Gepostet am
January 30, 2026

Die Grundlagen eines starken Creative Briefs: Inhalte, Beispiele und Checkliste

Ein unklarer oder unvollständiger Creative Brief lässt Creator rätseln. Diese Lücken erhöhen die Wahrscheinlichkeit, dass Inhalte nicht zur Marke passen, zusätzliche Überarbeitungen nötig sind oder die Kampagnenziele verfehlt werden.

Gut strukturierte Creative Briefs nehmen diese Unsicherheit. Wenn Creator von Anfang an genau wissen, was erwartet wird, liefern sie deutlich häufiger Content, der sowohl die Marke als auch die Zielgruppe überzeugt.

In diesem Guide zeigen wir dir die Best Practices für einen wirkungsvollen Creative Brief im Influencer Marketing: welche Elemente unbedingt enthalten sein sollten, welche Fehler du vermeiden solltest und eine praktische Checkliste, die du für all deine Kampagnen wiederverwenden kannst.

INHALTSVERZEICHNIS

Creative brief checklist on a desk with notebook, laptop and campaign planning materials.
Creative brief checklist on a desk with notebook, laptop and campaign planning materials.

Key Takeaways

Ein Creative Brief sollte Influencern klar zeigen, wie sie Inhalte produzieren, die zu deiner Marke passen, deine Ziele unterstützen und den Erwartungen von Plattform und Zielgruppe entsprechen.

Klare, gut strukturierte Briefs verkürzen die Produktionszeit und helfen dir, Influencer-Marketing-Kampagnen erfolgreich umzusetzen.

Briefings für Influencer-Kampagnen sind nicht mit Creative Briefs für Social-Media-Content auf eigenen Brand-Kanälen gleichzusetzen. Marketer müssen externen Creatorn die Marke und ihre Erwartungen klar erklären.

Checklisten, Bullet Points und eine einfache Sprache funktionieren deutlich besser als lange oder komplexe Briefings.

Was ist ein Creative Brief?

Ein Creative Brief ist ein Dokument, das Ziele, Kernbotschaften, Rahmenbedingungen und Deliverables für einen werblichen Content definiert.

Ein guter Creative Brief im Influencer Marketing unterscheidet sich von internen Social-Media-Briefs, da Influencer externe Creator sind und in der Regel weniger Wissen über die Marke mitbringen.
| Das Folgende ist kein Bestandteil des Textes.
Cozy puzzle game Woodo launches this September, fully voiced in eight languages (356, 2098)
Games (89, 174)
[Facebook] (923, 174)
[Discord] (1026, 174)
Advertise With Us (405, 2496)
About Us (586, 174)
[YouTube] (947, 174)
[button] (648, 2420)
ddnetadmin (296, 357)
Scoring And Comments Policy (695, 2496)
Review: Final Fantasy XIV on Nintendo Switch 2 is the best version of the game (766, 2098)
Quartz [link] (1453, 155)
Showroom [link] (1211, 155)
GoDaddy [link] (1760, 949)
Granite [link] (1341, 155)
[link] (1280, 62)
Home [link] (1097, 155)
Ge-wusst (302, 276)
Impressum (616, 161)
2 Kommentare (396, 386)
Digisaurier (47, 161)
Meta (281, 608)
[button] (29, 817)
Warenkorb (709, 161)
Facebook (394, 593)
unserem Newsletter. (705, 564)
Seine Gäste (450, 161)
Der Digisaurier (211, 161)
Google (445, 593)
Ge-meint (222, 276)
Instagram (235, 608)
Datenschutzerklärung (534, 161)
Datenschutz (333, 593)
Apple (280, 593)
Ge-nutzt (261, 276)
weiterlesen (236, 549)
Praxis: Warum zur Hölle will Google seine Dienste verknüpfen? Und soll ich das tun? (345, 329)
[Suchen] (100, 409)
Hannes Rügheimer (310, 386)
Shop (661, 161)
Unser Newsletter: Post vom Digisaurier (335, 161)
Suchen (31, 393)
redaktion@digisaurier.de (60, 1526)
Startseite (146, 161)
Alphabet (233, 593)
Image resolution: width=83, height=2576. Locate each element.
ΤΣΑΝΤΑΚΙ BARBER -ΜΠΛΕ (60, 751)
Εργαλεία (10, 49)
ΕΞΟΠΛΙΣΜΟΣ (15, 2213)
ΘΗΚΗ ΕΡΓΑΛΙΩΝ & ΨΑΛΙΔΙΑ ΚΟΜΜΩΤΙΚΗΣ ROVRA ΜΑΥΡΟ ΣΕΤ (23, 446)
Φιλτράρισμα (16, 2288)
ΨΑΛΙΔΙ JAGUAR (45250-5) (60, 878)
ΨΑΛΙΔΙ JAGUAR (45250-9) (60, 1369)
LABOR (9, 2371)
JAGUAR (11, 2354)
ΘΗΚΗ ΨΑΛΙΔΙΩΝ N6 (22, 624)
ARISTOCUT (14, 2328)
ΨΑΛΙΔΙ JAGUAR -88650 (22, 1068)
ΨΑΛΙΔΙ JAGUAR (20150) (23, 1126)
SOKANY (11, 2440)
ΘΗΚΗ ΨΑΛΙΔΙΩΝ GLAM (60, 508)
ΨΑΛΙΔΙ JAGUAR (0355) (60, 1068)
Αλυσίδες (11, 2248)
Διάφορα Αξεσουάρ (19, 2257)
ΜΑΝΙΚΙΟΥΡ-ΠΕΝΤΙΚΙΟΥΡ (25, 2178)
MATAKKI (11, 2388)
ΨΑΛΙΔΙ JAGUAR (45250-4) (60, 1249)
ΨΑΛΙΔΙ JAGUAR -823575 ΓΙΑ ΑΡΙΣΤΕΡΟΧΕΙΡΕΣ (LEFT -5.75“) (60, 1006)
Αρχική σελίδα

Wozu dient ein Creative Brief im Influencer Marketing?

Ein Creative Brief im Influencer Marketing soll dem Creator alle Informationen liefern, die er braucht, um kreativen Content zu produzieren, der deine Ziele oder die deines Kunden erreicht.

Ein guter Creative Brief bringt mehrere Vorteile mit sich:

  • richtet Marke und Creator auf ein klares Kampagnenziel aus
  • beschleunigt Content-Produktion und Freigabeprozesse
  • schützt die Markenbotschaft
  • stellt sicher, dass der Content zur Zielgruppe und zur Plattform passt
  • fördert regelkonformen Content
  • macht klar, wie Erfolg für die Kampagne definiert ist

Creator brauchen klare Leitplanken zu Zielen, Botschaften und Rahmenbedingungen, um Inhalte zu erstellen, die Ergebnisse liefern. Struktur bedeutet dabei aber nicht, dass Authentizität verloren geht.

Ziel ist es, ausreichend Guidelines vorzugeben und gleichzeitig die eigene Stimme des Creators zu bewahren. Wird Content zu werblich oder zu stark geskriptet, leidet die Performance meist, weil er auf die Community unauthentisch wirkt.

Was sollte ein Creative Brief enthalten? Aufbau & Template

Ist dein Brief unklar oder unvollständig, kannst du Creatorn kaum vorwerfen, dass sie beim ersten Anlauf keinen überzeugenden Content liefern. Umso wichtiger ist es, Zeit in einen Brief zu investieren, der Markenbotschaften, Produktplatzierung und Deadlines klar erklärt, damit der Content performt.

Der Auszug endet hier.